Problem to work on => Across the data, every line with the word "agent" counts once; state the total alone.

----------------

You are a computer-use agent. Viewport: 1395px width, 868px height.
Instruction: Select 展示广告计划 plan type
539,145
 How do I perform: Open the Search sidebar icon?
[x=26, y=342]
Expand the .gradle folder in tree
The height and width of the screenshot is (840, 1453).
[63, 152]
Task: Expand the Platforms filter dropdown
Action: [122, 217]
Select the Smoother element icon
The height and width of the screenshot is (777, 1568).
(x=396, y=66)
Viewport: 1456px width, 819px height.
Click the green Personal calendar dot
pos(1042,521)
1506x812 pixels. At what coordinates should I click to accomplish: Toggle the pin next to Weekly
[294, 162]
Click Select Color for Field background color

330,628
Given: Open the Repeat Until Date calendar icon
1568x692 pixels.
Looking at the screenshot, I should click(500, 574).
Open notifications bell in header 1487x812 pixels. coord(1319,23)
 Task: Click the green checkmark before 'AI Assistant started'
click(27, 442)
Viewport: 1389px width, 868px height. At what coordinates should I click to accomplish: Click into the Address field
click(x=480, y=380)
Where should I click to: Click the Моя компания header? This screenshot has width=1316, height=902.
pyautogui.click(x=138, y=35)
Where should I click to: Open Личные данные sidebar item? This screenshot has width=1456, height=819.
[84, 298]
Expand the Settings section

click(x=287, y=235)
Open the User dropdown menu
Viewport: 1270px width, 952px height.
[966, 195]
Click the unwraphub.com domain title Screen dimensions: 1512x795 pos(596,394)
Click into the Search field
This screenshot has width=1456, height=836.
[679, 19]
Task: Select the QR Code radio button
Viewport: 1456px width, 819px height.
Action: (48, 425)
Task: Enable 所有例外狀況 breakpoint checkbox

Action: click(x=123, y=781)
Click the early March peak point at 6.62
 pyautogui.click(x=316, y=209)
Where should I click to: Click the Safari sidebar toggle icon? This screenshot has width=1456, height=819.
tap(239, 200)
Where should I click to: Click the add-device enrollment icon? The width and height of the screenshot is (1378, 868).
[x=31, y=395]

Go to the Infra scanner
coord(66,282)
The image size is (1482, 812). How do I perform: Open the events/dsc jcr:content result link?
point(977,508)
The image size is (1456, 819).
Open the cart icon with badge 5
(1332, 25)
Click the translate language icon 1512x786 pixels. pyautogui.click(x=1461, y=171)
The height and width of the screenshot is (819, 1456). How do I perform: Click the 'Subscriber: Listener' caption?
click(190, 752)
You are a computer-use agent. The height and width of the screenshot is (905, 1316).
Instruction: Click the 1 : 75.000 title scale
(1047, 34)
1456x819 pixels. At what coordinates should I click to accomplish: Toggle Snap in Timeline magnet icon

----------------

Task output => 2